◆ What you should do
Tell how many lines in the data below hold the string "timestamp"; give nothing but the number.
(Records provided)
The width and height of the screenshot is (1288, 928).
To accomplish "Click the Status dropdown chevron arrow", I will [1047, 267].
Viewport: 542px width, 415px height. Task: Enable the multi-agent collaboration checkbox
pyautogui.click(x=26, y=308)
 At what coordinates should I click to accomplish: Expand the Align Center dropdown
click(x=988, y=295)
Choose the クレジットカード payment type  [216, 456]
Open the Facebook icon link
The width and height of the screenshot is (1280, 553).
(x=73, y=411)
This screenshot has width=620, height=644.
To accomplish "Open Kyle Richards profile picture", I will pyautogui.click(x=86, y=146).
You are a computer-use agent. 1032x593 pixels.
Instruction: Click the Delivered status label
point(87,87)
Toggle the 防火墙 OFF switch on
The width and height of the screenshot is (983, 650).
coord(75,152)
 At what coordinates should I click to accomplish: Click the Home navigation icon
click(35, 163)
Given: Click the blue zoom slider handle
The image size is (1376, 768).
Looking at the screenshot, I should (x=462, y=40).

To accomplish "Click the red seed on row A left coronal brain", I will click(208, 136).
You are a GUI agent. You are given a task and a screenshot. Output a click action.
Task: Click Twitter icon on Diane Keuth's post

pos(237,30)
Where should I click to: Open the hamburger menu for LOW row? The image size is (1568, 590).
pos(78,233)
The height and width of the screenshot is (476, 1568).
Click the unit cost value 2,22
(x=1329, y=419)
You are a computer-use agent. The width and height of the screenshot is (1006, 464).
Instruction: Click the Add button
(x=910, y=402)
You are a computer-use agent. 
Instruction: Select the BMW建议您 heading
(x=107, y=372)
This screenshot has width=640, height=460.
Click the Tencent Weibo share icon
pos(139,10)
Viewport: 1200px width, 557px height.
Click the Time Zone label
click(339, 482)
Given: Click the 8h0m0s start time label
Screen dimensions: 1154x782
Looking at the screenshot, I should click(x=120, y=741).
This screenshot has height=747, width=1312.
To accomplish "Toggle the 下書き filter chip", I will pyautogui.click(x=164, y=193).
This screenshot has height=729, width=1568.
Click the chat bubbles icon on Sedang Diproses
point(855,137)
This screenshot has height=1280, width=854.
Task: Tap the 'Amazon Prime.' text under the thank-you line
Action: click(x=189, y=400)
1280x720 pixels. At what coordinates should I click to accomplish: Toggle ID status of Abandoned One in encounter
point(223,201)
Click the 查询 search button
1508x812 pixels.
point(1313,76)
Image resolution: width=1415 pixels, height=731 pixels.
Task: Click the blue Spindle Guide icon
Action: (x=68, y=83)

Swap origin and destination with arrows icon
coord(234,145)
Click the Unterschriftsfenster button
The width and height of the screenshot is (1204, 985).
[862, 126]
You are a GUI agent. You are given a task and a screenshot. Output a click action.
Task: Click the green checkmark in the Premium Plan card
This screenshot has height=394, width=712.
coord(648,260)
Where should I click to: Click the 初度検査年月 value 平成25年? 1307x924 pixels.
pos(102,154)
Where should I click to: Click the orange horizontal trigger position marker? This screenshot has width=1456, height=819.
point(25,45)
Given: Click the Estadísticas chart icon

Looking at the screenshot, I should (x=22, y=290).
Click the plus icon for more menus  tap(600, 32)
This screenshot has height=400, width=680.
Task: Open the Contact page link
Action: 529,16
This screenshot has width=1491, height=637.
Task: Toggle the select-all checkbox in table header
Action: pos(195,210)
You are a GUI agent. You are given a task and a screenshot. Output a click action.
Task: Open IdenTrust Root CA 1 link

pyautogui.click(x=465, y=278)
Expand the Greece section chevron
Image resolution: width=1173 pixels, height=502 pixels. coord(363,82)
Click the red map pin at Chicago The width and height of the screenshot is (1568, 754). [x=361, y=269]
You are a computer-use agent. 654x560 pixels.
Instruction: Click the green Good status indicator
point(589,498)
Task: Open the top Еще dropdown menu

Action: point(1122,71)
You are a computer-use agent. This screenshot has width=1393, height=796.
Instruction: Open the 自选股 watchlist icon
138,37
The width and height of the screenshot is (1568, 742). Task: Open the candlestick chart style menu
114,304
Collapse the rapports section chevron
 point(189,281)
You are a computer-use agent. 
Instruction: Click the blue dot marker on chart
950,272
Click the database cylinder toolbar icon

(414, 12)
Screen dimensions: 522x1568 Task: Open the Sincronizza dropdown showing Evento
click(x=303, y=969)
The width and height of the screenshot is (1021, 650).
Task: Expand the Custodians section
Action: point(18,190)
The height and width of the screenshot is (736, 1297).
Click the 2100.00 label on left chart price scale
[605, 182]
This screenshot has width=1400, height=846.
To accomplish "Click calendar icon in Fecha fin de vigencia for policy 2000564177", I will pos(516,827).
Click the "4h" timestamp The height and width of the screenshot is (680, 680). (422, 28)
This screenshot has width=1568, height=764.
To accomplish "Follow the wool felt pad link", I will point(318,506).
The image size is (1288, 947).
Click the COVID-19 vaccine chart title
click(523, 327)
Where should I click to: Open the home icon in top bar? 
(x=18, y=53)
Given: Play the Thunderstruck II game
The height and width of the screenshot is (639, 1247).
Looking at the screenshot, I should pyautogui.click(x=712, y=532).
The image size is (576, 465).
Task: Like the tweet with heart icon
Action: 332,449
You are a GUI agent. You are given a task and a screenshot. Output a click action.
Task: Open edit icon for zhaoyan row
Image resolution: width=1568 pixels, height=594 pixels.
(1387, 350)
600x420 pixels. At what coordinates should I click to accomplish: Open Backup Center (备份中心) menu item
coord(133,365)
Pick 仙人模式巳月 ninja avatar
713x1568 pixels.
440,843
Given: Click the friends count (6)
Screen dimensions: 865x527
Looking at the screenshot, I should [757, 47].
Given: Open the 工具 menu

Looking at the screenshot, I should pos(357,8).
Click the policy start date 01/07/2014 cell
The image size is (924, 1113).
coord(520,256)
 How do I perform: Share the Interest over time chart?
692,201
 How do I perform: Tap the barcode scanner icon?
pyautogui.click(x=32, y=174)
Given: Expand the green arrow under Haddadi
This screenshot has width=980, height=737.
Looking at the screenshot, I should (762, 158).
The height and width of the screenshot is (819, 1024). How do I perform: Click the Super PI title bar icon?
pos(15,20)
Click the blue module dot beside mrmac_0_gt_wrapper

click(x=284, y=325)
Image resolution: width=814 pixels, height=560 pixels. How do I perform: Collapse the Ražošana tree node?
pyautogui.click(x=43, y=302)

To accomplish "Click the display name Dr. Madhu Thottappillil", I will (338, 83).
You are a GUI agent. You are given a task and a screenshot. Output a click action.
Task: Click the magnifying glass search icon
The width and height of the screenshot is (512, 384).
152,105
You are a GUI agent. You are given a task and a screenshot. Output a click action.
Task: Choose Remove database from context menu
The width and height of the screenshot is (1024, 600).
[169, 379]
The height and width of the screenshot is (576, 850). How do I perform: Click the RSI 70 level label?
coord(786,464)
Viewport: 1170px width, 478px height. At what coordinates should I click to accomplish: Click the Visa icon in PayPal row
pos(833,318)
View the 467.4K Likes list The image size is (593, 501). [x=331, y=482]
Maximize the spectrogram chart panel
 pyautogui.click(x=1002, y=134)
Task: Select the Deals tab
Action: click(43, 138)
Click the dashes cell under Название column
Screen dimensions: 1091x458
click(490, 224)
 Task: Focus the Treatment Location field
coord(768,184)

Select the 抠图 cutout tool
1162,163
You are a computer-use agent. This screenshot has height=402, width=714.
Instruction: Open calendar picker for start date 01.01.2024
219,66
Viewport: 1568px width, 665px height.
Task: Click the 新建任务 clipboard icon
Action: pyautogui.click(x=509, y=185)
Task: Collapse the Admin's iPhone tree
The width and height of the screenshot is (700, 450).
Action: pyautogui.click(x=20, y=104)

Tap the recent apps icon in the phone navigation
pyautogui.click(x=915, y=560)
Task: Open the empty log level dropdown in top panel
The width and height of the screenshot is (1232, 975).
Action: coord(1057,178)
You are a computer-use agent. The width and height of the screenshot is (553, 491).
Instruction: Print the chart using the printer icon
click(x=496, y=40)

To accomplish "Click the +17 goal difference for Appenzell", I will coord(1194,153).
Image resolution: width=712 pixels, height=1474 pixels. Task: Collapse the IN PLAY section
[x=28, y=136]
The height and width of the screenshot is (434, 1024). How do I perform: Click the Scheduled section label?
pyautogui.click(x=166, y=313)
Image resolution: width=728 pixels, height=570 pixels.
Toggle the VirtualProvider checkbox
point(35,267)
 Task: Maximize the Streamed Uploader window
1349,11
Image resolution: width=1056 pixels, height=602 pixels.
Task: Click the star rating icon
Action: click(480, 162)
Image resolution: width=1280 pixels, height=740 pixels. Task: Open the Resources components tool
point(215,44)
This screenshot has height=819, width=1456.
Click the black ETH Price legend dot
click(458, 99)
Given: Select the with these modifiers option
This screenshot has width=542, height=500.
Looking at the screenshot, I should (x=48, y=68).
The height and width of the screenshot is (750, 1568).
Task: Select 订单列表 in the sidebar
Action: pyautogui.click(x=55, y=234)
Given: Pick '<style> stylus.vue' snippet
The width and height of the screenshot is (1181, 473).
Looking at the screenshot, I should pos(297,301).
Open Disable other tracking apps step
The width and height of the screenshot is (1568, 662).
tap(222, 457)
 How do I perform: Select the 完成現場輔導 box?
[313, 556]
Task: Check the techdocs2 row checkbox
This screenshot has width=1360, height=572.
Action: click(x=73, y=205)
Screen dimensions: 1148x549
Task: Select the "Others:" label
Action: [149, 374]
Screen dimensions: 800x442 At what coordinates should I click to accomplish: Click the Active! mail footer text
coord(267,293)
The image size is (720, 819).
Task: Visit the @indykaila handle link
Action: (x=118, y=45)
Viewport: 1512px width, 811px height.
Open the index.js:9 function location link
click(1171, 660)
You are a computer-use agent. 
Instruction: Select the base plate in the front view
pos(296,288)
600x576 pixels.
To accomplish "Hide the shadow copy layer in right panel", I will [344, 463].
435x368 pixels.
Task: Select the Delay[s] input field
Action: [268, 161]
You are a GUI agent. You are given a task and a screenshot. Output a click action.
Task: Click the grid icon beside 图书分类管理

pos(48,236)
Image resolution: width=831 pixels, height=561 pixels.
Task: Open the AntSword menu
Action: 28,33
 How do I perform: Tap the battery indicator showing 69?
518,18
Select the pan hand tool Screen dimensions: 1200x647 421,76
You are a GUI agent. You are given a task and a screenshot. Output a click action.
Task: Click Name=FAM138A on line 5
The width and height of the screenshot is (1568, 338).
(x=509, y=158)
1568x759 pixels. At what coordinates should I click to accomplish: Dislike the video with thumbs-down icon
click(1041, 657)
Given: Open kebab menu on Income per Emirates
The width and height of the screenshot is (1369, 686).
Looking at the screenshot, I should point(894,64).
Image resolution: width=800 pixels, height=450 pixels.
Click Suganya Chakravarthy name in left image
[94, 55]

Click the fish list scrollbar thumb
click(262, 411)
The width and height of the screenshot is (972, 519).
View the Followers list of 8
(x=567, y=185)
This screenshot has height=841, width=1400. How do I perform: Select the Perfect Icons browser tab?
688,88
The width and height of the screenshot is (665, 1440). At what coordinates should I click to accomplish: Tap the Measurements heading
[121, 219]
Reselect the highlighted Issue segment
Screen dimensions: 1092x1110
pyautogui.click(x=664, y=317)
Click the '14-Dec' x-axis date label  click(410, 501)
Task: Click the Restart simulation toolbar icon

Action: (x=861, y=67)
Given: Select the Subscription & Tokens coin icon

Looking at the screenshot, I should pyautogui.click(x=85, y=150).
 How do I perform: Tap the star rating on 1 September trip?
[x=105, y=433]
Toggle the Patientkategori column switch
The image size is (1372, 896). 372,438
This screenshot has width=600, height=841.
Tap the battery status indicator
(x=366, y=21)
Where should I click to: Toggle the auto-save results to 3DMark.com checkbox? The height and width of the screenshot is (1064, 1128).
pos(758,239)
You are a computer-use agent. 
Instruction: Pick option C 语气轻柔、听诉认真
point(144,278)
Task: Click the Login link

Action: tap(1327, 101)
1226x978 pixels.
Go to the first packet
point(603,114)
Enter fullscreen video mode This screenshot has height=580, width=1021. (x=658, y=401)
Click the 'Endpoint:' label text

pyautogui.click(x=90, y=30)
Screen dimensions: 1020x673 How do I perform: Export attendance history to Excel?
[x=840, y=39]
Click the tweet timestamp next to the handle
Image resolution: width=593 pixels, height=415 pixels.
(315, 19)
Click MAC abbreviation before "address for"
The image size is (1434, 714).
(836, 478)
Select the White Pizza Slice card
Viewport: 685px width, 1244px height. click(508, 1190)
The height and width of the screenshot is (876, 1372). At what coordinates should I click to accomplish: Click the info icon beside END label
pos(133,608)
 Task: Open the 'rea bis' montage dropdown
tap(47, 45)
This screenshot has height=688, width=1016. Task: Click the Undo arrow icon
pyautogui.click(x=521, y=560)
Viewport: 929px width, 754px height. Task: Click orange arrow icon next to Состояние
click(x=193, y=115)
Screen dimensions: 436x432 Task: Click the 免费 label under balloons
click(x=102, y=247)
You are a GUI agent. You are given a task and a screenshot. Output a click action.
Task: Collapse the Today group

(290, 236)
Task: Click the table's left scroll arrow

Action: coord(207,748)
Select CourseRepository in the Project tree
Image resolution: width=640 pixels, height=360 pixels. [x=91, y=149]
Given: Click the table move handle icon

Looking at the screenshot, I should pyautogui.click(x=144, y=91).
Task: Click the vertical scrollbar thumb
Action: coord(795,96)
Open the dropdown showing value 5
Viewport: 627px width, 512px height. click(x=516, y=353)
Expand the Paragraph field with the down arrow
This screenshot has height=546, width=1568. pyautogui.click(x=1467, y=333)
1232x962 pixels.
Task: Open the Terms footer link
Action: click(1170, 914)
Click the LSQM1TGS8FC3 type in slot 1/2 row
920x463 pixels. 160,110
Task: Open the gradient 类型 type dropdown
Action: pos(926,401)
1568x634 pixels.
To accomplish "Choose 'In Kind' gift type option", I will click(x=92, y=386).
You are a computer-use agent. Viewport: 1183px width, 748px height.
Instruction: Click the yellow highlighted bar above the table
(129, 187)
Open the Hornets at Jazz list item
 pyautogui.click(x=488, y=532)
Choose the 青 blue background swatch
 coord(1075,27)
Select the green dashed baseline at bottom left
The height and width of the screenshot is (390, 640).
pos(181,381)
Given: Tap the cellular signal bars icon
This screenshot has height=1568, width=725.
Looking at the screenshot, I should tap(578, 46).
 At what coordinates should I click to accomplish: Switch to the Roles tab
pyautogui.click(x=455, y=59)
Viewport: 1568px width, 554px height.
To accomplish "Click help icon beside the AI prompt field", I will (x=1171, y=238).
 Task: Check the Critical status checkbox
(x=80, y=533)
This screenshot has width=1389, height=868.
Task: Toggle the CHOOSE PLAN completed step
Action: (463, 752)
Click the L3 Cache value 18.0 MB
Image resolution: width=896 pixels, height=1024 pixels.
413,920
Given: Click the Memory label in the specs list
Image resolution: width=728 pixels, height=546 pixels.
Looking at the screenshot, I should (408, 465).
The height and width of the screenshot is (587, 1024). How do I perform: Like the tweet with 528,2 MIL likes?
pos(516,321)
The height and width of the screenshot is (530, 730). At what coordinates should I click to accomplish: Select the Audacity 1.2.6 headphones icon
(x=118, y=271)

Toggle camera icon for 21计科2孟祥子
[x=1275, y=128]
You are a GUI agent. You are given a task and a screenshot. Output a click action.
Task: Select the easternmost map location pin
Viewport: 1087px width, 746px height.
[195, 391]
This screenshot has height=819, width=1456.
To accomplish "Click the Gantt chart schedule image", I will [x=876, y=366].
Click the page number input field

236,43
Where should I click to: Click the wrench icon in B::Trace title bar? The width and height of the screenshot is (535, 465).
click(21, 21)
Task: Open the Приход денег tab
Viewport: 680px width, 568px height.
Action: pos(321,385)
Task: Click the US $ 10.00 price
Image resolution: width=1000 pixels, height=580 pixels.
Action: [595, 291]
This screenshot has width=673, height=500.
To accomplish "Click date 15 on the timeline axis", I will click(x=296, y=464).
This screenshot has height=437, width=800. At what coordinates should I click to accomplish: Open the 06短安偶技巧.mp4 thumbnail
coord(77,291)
(End Records provided)
◆ Your solution
2